The inclusion criteria for symptomatic carriers were as follows: (1) age between 12 and 55 years; (2) painless visual loss in one or both eyes with central scotoma or paracentral scotoma; and (3) genetically proven pure m. G11778A mutation with LHON. The inclusion criteria for asymptomatic carriers were as follows: (1) mothers of symptomatic carriers with genetically proven pure m.G 11778A LHON mutation, mothers' siblings, or symptomatic carriers' siblings; (2) BCVA of 1.0 (0.0 LogMAR) in both eyes; and (3) no visual field defects.
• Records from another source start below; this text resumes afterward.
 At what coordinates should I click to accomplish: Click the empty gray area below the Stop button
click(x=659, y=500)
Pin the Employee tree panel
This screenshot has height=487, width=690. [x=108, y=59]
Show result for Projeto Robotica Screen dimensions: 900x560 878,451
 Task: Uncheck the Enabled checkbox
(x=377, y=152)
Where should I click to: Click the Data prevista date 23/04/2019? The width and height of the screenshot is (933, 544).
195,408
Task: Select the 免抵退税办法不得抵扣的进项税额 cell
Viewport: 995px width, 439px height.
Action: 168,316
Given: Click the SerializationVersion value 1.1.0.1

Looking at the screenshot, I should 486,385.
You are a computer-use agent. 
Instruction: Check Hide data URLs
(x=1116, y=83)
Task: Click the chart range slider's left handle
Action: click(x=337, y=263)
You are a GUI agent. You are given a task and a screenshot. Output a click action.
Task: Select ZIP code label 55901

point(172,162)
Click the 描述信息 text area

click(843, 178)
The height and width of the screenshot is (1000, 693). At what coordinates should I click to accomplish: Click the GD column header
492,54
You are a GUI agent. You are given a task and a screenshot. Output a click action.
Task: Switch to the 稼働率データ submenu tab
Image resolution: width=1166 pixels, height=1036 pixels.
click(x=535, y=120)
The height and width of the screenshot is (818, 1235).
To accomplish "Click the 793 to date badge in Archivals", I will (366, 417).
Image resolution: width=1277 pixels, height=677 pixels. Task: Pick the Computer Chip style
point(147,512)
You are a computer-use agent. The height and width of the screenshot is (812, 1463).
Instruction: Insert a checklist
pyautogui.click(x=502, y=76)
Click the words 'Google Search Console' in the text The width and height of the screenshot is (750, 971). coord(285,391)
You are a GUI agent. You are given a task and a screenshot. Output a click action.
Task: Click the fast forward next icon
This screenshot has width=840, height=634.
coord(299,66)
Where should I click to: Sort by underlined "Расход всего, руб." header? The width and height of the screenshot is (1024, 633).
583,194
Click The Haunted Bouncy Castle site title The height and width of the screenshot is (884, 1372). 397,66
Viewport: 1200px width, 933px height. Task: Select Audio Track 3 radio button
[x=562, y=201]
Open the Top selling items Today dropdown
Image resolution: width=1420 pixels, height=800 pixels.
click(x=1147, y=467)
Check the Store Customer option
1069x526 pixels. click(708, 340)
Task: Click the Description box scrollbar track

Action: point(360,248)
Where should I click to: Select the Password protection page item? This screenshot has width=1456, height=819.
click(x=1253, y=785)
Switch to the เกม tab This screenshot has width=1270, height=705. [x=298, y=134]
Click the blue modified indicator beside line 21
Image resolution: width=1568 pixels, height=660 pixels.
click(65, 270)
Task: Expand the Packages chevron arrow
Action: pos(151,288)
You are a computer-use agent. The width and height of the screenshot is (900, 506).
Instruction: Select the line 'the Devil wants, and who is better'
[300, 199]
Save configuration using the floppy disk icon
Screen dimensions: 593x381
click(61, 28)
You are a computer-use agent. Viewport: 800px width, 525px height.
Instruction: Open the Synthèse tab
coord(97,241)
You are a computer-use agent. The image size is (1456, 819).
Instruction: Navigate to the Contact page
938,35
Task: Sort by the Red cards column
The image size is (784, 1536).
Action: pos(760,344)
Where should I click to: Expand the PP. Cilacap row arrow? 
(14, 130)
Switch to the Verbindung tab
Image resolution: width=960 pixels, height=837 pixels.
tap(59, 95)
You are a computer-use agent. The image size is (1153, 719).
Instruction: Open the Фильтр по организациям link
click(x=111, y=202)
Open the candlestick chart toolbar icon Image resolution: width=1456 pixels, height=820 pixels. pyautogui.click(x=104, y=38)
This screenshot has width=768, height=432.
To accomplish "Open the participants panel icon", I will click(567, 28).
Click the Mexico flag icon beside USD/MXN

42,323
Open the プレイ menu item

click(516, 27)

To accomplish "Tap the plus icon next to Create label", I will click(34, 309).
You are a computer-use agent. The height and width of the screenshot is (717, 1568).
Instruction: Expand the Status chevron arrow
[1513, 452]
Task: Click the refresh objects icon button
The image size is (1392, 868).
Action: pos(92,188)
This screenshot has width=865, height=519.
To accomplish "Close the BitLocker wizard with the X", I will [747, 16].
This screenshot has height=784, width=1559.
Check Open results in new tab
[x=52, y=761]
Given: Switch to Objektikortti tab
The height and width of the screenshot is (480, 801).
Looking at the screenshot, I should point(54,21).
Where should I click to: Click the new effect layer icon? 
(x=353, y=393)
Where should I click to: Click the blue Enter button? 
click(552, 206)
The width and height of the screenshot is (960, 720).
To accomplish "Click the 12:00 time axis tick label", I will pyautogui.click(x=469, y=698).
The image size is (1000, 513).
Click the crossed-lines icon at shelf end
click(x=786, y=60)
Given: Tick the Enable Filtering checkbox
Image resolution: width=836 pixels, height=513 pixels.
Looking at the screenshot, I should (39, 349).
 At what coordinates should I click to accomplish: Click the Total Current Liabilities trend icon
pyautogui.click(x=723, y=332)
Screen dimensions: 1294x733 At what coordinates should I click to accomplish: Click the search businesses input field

Exclusion criteria were as follows: (1) IOP > 21 mmHg, closed angle on gonioscopy, presence of glaucoma, ischemic optic neuropathy, or other neuro ophthalmological diseases; (2) spherical equivalent >-6.0 diopter; (3) other ocular diseases affecting the cornea, lens, or retina; (4) severe physical illness; and (5) poor subject fixation, leading to low quality obtained images and lack of cooperation with the researcher.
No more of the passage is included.